Stored records:
•••••

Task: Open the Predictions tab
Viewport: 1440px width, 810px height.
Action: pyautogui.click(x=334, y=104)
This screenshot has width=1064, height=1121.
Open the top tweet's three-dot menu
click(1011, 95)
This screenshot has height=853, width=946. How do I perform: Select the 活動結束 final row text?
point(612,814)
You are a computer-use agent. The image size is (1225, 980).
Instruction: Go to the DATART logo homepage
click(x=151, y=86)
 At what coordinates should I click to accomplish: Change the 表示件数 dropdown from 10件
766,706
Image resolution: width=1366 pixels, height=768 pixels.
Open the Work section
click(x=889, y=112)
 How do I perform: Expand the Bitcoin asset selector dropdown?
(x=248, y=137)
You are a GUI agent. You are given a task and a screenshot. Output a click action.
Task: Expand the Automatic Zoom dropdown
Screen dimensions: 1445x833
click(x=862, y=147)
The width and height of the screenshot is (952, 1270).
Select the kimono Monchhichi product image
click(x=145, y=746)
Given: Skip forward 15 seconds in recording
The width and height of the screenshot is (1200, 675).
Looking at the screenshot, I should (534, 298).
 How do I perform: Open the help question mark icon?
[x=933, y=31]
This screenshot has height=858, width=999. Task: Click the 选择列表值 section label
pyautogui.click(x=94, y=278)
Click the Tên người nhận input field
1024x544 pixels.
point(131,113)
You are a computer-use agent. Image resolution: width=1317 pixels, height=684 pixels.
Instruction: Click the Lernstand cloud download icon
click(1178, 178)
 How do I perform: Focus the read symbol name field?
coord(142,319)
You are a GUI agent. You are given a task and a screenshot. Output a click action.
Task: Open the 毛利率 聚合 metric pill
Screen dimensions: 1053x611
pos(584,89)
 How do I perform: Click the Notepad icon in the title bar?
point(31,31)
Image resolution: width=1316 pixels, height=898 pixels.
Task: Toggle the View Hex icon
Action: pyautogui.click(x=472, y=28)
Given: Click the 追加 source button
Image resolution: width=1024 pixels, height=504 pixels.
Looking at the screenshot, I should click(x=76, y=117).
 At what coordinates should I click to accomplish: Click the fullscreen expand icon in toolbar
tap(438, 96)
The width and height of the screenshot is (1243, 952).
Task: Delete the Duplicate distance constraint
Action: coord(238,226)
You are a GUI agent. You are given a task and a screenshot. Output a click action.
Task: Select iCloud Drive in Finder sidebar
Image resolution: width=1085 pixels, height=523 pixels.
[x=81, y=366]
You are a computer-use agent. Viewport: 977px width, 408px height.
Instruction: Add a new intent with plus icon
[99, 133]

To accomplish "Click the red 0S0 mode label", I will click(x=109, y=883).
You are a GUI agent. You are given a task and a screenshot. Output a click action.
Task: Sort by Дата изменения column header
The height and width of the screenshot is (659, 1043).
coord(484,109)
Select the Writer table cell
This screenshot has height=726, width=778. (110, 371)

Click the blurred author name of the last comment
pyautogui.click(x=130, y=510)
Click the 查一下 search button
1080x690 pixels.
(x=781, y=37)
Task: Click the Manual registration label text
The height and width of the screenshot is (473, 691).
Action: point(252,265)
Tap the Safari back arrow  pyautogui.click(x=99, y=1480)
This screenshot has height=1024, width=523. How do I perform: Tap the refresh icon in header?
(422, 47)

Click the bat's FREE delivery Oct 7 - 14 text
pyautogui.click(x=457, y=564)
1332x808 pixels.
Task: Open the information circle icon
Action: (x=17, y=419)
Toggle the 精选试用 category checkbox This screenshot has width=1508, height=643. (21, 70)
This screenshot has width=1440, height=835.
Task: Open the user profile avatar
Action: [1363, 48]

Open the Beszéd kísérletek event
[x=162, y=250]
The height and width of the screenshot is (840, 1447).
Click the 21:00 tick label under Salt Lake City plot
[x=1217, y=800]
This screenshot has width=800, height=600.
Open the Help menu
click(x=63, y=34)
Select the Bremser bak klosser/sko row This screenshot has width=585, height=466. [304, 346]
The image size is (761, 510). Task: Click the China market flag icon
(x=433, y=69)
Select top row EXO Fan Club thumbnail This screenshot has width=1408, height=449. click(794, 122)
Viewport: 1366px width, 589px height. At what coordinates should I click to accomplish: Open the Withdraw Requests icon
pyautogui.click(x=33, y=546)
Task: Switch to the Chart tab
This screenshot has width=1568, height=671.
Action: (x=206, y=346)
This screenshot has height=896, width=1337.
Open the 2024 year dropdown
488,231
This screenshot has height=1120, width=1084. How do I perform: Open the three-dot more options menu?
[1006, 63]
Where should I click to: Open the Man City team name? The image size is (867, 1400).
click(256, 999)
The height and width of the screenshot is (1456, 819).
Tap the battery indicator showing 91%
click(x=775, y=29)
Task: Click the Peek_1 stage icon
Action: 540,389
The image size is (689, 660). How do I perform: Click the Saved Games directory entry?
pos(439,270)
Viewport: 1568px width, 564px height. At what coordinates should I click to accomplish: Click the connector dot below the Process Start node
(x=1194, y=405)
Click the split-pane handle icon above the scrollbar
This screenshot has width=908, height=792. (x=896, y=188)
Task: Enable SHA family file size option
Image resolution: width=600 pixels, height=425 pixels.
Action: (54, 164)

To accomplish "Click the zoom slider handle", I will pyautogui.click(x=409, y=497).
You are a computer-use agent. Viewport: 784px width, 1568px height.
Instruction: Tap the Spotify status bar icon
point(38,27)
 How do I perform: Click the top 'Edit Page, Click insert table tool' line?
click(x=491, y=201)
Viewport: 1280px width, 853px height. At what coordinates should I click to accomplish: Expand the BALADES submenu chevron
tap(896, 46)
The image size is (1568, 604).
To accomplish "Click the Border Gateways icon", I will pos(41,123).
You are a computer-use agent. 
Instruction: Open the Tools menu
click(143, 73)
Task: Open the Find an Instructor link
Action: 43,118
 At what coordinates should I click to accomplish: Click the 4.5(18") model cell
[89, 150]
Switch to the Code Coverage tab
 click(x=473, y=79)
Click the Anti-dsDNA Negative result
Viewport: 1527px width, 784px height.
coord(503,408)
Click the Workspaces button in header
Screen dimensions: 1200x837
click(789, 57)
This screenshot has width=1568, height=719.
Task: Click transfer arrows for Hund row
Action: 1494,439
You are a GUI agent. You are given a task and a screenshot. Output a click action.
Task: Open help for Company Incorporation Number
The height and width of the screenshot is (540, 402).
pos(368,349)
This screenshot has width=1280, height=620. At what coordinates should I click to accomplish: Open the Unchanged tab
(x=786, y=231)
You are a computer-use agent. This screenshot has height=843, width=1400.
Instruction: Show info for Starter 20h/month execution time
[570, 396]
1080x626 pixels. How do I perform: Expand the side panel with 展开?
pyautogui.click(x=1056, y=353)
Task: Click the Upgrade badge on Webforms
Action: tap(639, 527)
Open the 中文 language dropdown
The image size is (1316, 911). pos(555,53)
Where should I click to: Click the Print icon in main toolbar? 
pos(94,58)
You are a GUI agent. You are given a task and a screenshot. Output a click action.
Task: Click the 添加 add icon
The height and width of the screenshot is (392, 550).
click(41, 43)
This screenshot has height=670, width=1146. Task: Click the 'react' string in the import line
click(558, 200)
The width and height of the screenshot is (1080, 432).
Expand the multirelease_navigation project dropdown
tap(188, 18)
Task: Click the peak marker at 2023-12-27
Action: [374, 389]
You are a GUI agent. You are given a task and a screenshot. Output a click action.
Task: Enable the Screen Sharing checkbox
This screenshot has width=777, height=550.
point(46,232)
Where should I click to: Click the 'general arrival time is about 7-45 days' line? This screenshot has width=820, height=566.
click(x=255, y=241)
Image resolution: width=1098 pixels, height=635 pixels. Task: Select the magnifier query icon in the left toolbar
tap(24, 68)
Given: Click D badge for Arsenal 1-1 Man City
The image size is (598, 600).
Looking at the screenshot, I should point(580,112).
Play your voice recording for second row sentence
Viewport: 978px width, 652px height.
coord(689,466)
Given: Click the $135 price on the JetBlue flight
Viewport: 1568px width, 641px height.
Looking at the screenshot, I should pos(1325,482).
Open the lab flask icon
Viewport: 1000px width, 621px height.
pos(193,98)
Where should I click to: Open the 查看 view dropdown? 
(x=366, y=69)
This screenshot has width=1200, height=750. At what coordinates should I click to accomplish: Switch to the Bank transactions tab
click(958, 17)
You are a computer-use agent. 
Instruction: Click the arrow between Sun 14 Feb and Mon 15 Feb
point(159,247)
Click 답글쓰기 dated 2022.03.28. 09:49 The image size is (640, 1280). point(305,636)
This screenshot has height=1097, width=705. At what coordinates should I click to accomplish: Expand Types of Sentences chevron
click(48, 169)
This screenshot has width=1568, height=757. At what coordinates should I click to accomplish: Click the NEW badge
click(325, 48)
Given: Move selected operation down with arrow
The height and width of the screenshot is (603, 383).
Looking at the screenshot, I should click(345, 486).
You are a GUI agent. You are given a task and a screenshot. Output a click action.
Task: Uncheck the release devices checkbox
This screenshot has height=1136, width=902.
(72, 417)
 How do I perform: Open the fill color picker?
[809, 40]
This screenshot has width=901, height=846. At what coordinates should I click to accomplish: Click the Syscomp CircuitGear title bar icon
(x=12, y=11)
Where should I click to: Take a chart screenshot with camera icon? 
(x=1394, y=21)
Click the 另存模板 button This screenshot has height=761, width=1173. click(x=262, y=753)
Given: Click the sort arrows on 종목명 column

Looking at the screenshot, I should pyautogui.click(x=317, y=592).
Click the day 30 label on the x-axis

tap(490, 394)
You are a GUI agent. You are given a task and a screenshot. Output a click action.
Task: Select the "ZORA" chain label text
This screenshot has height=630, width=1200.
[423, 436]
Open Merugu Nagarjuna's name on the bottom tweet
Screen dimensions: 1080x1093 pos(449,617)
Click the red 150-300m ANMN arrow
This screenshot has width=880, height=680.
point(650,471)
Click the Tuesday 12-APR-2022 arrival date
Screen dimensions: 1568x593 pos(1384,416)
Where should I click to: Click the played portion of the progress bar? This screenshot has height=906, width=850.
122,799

•••••

*Work required:* From the data above, output only the lines between the line containing "The height and width of the screenshot is (603, 383)." and the line containing "Click the 另存模板", inclusive, exactly as written.

*Answer below:*
The height and width of the screenshot is (603, 383).
Looking at the screenshot, I should click(345, 486).
You are a GUI agent. You are given a task and a screenshot. Output a click action.
Task: Uncheck the release devices checkbox
This screenshot has height=1136, width=902.
(72, 417)
 How do I perform: Open the fill color picker?
[809, 40]
This screenshot has width=901, height=846. At what coordinates should I click to accomplish: Click the Syscomp CircuitGear title bar icon
(x=12, y=11)
Where should I click to: Take a chart screenshot with camera icon? 
(x=1394, y=21)
Click the 另存模板 button This screenshot has height=761, width=1173. click(x=262, y=753)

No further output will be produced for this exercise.